Il y a lieu d’exprimer le vœu que les personnes, dont la fonction est d’organiser l’instruction publique en vue du plus grand bien des États, veuillent bien se souvenir de ces deux événements consignés dans les livres saints. Dans le premier cas, Dieu, jugeant à propos de réduire les hommes à l’impuissance, se borne à leur faire parler des langues différentes. Dans le second, voulant, au contraire, porter au maximum l’efficacité de leurs efforts, il les met subitement en possession de parler la langue de leur prochain quel qu’il soit. Il semble qu’il y ait une conclusion irrécusable à tirer de là en faveur de l’enseignement, dans chaque pays, des langues étrangères. 

À toutes les époques où l’on a voulu exercer une action commune sur les hommes de différentes nationalités, les associer dans une commune pensée et les diriger vers un but commun, on s’est efforcé d’établir parmi eux une langue commune.
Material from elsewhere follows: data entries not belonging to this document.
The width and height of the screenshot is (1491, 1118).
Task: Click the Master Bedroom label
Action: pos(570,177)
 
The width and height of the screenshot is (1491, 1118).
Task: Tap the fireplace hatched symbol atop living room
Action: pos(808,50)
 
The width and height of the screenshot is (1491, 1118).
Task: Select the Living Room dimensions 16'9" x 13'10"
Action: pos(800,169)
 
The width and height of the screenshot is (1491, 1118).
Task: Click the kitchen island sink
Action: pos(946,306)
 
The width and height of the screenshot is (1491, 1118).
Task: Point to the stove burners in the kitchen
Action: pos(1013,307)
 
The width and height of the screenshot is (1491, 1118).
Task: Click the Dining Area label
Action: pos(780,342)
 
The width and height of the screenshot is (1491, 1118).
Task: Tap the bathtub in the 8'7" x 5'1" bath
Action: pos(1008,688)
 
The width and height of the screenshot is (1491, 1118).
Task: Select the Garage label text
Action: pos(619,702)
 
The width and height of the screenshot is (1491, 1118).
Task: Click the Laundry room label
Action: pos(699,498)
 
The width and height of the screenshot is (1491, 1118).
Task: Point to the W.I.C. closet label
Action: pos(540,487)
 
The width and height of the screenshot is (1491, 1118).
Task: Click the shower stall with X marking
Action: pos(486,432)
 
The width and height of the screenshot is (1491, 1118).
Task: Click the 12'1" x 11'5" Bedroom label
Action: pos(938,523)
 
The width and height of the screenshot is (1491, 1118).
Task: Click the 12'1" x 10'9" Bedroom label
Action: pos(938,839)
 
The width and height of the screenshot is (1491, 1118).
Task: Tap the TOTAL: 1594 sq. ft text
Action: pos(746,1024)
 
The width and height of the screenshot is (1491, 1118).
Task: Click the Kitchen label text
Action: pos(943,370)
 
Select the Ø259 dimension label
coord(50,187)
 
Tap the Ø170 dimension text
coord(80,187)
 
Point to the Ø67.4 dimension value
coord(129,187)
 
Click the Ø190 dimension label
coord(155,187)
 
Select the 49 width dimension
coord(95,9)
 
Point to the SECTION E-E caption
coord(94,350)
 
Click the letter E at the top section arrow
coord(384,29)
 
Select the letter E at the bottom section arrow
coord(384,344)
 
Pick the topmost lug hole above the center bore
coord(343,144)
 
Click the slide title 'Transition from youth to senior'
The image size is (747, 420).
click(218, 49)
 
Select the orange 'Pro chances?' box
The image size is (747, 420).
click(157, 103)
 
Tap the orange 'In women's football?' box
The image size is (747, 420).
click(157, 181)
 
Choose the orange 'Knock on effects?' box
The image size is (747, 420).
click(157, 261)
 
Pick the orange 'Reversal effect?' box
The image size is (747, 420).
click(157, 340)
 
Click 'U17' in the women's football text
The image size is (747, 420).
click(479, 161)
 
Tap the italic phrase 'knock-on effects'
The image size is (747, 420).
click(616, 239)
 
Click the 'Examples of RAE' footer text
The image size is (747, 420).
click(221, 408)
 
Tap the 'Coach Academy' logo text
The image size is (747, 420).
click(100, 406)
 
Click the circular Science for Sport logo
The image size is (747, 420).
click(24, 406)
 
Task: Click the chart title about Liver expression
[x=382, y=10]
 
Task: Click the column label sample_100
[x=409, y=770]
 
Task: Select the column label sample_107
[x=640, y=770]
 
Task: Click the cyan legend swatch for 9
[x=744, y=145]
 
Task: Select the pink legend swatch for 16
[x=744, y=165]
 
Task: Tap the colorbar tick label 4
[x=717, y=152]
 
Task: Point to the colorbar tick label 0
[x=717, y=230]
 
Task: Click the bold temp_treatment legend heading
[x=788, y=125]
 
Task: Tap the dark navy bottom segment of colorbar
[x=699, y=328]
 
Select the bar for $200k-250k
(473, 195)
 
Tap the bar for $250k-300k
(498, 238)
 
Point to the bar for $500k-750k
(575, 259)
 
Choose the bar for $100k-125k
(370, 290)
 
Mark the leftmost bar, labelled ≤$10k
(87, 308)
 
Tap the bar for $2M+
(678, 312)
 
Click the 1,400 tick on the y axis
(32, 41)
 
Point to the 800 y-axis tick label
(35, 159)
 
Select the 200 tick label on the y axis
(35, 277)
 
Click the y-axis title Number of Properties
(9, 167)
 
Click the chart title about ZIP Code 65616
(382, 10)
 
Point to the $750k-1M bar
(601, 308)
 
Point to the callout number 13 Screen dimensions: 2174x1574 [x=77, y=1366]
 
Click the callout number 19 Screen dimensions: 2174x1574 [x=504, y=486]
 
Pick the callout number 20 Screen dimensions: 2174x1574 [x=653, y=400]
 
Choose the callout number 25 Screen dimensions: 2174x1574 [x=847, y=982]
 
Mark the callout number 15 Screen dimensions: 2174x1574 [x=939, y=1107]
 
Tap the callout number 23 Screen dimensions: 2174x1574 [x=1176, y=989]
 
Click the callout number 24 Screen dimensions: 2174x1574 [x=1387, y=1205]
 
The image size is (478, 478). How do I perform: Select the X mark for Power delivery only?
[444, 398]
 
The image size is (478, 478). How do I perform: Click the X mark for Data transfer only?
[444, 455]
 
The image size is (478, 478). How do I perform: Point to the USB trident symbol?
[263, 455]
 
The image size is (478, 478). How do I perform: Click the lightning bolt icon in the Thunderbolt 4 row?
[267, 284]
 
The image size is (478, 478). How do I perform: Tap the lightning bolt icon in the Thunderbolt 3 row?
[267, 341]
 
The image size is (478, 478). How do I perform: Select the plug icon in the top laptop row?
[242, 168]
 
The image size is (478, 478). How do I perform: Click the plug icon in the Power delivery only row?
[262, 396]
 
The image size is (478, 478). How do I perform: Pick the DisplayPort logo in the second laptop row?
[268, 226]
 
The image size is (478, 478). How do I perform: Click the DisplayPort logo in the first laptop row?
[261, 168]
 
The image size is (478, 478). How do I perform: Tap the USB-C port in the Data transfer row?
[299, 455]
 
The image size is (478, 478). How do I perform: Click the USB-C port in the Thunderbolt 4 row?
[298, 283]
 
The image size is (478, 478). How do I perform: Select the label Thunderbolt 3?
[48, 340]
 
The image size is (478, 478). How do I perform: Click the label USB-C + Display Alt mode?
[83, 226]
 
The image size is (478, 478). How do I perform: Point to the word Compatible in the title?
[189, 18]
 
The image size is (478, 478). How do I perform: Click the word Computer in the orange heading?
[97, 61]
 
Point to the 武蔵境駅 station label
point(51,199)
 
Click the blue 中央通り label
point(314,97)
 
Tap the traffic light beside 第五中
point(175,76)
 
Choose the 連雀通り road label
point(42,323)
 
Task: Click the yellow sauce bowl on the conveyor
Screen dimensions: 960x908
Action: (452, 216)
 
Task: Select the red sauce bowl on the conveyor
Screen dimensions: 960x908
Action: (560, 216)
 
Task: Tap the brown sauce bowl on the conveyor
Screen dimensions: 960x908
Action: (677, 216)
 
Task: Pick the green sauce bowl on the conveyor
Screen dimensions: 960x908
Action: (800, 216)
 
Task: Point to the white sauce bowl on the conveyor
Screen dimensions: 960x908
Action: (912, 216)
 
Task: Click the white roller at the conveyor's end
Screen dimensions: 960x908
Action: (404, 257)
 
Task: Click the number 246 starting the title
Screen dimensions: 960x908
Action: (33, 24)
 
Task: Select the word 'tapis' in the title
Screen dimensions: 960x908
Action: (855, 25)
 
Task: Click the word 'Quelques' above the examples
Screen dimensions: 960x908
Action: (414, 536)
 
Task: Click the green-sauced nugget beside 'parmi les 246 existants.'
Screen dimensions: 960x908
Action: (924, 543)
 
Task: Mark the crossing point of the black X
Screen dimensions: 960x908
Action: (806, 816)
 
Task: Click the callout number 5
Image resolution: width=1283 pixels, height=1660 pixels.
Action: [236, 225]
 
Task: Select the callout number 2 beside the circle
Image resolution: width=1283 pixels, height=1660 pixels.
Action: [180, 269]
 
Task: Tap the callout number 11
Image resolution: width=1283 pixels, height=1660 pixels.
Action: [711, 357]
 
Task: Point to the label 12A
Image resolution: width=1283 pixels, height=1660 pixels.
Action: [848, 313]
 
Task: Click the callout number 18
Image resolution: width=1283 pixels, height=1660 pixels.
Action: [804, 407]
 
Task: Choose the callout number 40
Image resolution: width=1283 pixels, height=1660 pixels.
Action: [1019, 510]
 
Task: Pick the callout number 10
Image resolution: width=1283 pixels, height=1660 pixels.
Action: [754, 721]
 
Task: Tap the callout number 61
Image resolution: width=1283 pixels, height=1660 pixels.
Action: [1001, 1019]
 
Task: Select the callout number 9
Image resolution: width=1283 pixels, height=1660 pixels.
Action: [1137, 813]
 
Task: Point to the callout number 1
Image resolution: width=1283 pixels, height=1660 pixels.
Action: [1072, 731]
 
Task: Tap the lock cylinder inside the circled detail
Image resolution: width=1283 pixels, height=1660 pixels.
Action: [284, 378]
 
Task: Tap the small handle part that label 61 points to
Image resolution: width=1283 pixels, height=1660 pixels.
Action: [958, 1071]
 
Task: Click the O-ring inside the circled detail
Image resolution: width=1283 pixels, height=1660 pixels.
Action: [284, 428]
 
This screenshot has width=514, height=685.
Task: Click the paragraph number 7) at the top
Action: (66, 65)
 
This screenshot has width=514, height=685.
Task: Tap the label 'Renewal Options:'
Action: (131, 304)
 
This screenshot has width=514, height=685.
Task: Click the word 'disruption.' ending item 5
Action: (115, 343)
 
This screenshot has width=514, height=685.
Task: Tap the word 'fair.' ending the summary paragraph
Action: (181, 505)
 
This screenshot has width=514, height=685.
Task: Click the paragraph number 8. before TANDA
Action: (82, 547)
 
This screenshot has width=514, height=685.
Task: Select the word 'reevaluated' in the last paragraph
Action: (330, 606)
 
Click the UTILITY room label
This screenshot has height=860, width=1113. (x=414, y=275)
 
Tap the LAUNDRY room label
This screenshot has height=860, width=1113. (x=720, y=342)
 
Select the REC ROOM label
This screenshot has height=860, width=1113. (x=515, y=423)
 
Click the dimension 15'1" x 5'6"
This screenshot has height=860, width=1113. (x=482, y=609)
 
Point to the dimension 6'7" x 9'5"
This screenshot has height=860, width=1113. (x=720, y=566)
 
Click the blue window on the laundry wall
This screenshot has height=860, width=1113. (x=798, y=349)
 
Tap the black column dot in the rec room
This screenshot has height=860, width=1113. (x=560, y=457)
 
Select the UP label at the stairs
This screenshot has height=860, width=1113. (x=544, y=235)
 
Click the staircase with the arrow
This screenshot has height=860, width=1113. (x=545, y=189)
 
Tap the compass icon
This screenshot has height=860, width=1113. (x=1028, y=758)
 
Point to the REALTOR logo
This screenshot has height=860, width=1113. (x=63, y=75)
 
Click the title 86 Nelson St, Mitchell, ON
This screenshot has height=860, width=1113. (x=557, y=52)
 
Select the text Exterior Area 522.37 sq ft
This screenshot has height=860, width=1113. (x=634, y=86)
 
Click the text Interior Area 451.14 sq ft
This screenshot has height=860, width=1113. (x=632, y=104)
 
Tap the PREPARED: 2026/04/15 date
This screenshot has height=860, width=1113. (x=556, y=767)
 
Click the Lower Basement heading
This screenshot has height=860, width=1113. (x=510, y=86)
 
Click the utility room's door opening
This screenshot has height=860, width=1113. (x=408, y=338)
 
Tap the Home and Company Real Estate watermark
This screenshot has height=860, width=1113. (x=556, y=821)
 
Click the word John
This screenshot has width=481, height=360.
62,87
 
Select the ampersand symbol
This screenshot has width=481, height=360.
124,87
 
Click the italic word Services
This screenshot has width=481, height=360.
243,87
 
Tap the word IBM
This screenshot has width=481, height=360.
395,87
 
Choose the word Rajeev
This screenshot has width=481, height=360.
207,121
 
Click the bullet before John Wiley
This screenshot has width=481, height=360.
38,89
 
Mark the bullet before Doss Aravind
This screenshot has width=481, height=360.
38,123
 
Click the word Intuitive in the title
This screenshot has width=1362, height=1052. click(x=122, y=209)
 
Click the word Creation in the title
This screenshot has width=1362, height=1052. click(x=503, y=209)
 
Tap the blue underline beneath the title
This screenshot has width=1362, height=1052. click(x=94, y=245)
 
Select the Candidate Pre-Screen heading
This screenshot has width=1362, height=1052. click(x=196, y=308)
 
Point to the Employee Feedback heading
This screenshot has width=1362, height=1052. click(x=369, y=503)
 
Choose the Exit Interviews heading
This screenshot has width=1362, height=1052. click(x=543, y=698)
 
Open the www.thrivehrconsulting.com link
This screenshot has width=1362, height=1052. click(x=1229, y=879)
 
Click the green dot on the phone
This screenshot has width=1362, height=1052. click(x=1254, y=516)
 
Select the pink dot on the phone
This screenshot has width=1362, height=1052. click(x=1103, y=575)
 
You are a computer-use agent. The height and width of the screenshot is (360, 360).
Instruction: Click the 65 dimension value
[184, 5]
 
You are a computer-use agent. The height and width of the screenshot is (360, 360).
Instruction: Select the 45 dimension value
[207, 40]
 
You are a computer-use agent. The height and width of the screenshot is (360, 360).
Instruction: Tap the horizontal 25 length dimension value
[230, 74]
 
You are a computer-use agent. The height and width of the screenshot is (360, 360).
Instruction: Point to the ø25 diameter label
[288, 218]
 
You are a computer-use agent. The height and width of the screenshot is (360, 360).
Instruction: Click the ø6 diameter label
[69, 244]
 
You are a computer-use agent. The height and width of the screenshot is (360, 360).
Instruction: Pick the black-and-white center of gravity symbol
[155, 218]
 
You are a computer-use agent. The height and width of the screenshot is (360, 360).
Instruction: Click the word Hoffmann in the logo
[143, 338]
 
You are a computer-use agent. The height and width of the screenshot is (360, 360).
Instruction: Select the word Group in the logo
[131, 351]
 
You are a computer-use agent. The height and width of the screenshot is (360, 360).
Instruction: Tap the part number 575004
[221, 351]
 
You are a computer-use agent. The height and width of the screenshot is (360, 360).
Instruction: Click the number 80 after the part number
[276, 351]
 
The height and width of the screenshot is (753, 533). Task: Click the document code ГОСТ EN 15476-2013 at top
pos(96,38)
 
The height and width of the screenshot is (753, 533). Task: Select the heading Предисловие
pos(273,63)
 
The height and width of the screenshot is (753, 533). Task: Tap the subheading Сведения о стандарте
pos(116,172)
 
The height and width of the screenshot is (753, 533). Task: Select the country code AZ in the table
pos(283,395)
Il y en a eu au Moyen-âge un grand exemple et qui a beaucoup duré. 

Par le renversement de l’empire romain, l’Europe avait été partagée entre des conquérants barbares, et chacun de ces nouveaux royaumes, lorsqu’il eut acquis une certaine consistance et un certain degré de fixité, se fit par degrés son langage par une combinaison grossière de plus ou moins de latin avec l’idiome que chaque peuplade conquérante avait parlé dans les forêts de la Germanie ou dans les steppes de l’Asie. Les pontifes romains, chefs suprêmes de la religion, voulant user de l’autorité immense et incontestée que leur reconnaissaient tous ces barbares, pour les guider dans les voies de la morale, jugèrent indispensable d’avoir dans la main un instrument commode par lequel ils pussent leur rappeler sans cesse leurs devoirs d’homme et de chrétien, établir et maintenir parmi eux une bonne discipline, de manière à contrebalancer leurs passions, à contenir leur humeur altière et leurs appétits brutaux. À cet effet, ils eurent la sage pensée de maintenir imperturbablement, à côté de toutes ces langues en formation, une langue uniforme qui fût partout celle des prières, des offices religieux et celle dont le clergé fît, d’une extrémité à l’autre de l’Europe, un usage habituel. Par cette langue ainsi placée au-dessus de toutes les autres, la cour de Rome devait être et fut en communication incessante et directe avec tous les évêques et les prêtres qui étaient rangés sous sa loi et peut par eux intimer ses ordres à tous les fidèles parmi lesquels étaient rangés les rois et tous les chefs temporels des populations. Ils choisirent naturellement à cet effet le latin qui avait été la langue officielle de l’empire romain, au moins dans toutes les provinces occidentales. C’est dans cette langue qu’étaient écrits, non seulement de nombreux chefs-d’œuvre littéraires, mais aussi les belles lois auxquelles le monde civilisé avait l’habitude d’obéir. Par le moyen de ce noble idiome, resté debout au milieu de tant de ruines, une communication continuelle put exister du souverain Pontife aux dernières ramifications de l’Église. Il put y avoir et il y eut de l’uniformité dans le culte et les prédications. Il put y avoir et il y eut dans l’Église une discipline qui résista aux tempêtes soulevées par les passions tumultueuses des rois et des grands, si bien qu’après s’être mis en révolte contre elle, ils étaient contraints de courber la tête. 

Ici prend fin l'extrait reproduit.